Around 20 or so of Aspergillus species cause illness. The most common symptoms of exposure are chest pain, fever, cough and trouble breathing but vomiting is also a less frequent but known symptom. My neighbor had the sudden vomiting episodes whenever she visited the apartment.

“So, what are you going to do?” I asked tentatively. Correcting mold in apartment buildings can be tricky. Often the problem extends beyond one unit and getting a condominium association involved can get messy. In addition, once discovered, mold issues may have to be disclosed before selling a house or remediation proof provided.

“Well, it turns out there is a problem with the air conditioning system and they are replacing all of the units. They have not gotten to ours yet.” She explained. “ I am hoping that will take care of it.”

An old air conditioning unit could be the problem. Aspergillus mold can be found literally wherever there is water or dampness. An old, malfunctioning air conditioning system would certainly qualify as a mold breeder. I would have been tempted to avoid the apartment until the work was done and then retest. My neighbor seemed content just knowing the source of the problem and addressing it over time. She was tied up with other family issues and her husband was unaffected by the problem.

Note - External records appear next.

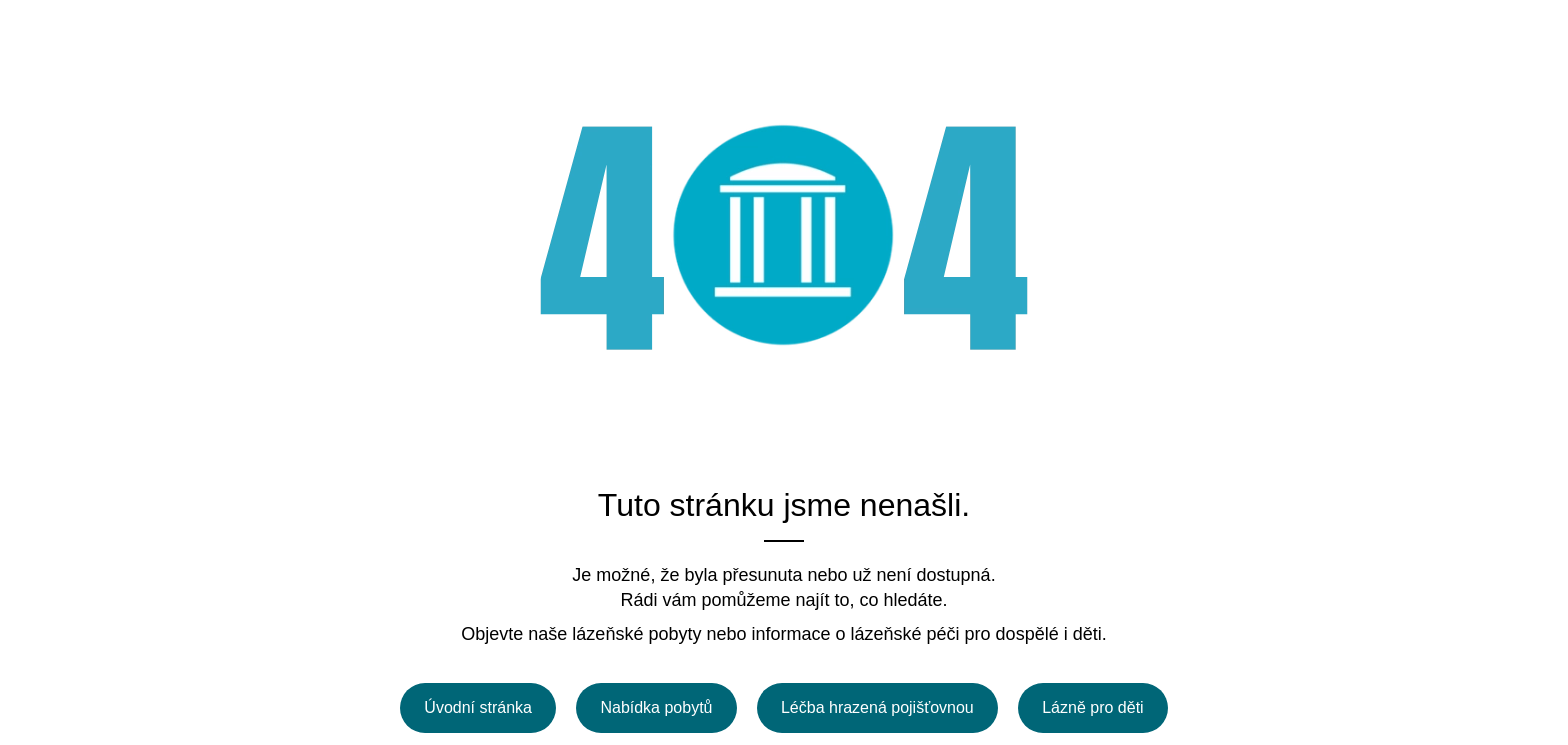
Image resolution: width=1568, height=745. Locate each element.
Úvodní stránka (478, 707)
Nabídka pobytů (656, 707)
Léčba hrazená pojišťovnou (877, 707)
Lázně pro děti (1092, 707)
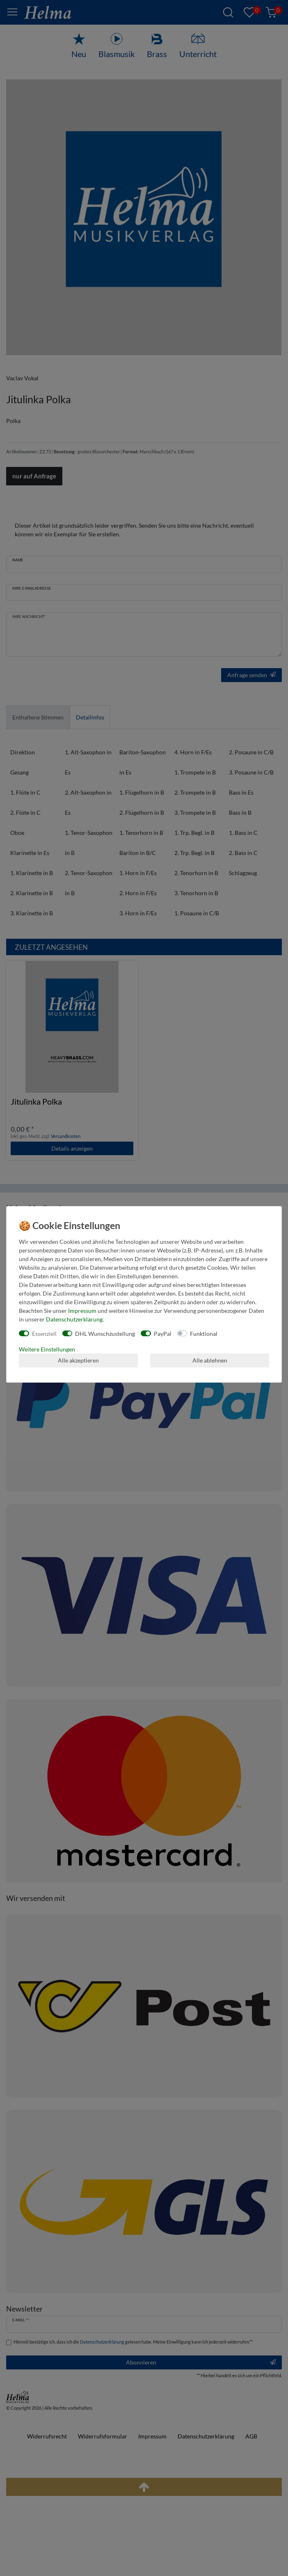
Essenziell (44, 1333)
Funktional (203, 1333)
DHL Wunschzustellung (105, 1333)
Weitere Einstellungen (47, 1349)
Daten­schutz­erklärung (74, 1319)
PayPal (162, 1333)
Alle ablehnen (209, 1360)
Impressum (82, 1310)
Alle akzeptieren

This is a common and fascinating phenomena; several people living in an infected home but only some of them getting sick. I always wonder if the injury being done to the person without symptoms is just attributed to something else later and/or they are truly unaffected. Maybe they have a super mold resistant gene. Since the most adaptive people survive best, in the future, the ability to withstand mold will be the gene to have.

People always think of cockroaches as being the ultimate survival organism but molds are far more resilient. I remarked to Tania, my assistant, that if molds were competing with cockroaches for adaptability, the molds would win hands down. They have already adapted to global temperature shifts and as a result are more virulent and toxic to people. “I think the cockroaches would win,” Tania remarked, “unless aliens were involved. Then they would win, “ she snickered. Sometimes, I don’t think she takes my work very seriously.